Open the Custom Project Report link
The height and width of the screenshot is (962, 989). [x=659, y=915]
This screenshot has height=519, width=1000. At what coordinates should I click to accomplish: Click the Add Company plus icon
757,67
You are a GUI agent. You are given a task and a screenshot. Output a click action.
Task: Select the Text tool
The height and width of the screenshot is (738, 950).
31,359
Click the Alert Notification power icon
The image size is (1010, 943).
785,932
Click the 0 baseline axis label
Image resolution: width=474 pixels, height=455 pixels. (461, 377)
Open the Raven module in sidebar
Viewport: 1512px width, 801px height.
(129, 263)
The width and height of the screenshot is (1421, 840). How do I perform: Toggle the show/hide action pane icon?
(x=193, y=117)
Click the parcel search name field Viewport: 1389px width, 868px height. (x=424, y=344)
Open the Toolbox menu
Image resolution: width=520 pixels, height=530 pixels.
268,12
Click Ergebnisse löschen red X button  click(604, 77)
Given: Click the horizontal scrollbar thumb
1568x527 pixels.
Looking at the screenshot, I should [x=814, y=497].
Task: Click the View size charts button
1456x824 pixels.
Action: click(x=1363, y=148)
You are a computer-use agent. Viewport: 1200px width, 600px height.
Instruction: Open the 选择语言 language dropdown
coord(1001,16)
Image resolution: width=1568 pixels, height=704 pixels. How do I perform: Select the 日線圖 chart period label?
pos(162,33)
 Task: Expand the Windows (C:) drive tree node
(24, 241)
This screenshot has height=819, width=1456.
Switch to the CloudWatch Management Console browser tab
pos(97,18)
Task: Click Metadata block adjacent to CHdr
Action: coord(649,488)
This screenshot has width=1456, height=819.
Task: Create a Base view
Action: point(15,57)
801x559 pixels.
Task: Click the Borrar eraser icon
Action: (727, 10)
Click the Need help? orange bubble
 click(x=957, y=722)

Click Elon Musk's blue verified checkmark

**AIM**
Copy out all the records above, substituting "control" for "button" wherever it occurs and leaving everything else unchanged.

**THE RESULT**
Open the Custom Project Report link
The height and width of the screenshot is (962, 989). [x=659, y=915]
This screenshot has height=519, width=1000. At what coordinates should I click to accomplish: Click the Add Company plus icon
757,67
You are a GUI agent. You are given a task and a screenshot. Output a click action.
Task: Select the Text tool
The height and width of the screenshot is (738, 950).
31,359
Click the Alert Notification power icon
The image size is (1010, 943).
785,932
Click the 0 baseline axis label
Image resolution: width=474 pixels, height=455 pixels. (461, 377)
Open the Raven module in sidebar
Viewport: 1512px width, 801px height.
(129, 263)
The width and height of the screenshot is (1421, 840). How do I perform: Toggle the show/hide action pane icon?
(x=193, y=117)
Click the parcel search name field Viewport: 1389px width, 868px height. (x=424, y=344)
Open the Toolbox menu
Image resolution: width=520 pixels, height=530 pixels.
268,12
Click Ergebnisse löschen red X control  click(604, 77)
Given: Click the horizontal scrollbar thumb
1568x527 pixels.
Looking at the screenshot, I should [x=814, y=497].
Task: Click the View size charts control
1456x824 pixels.
Action: click(x=1363, y=148)
You are a computer-use agent. Viewport: 1200px width, 600px height.
Instruction: Open the 选择语言 language dropdown
coord(1001,16)
Image resolution: width=1568 pixels, height=704 pixels. How do I perform: Select the 日線圖 chart period label?
pos(162,33)
 Task: Expand the Windows (C:) drive tree node
(24, 241)
This screenshot has height=819, width=1456.
Switch to the CloudWatch Management Console browser tab
pos(97,18)
Task: Click Metadata block adjacent to CHdr
Action: coord(649,488)
This screenshot has width=1456, height=819.
Task: Create a Base view
Action: point(15,57)
801x559 pixels.
Task: Click the Borrar eraser icon
Action: (727, 10)
Click the Need help? orange bubble
 click(x=957, y=722)

Click Elon Musk's blue verified checkmark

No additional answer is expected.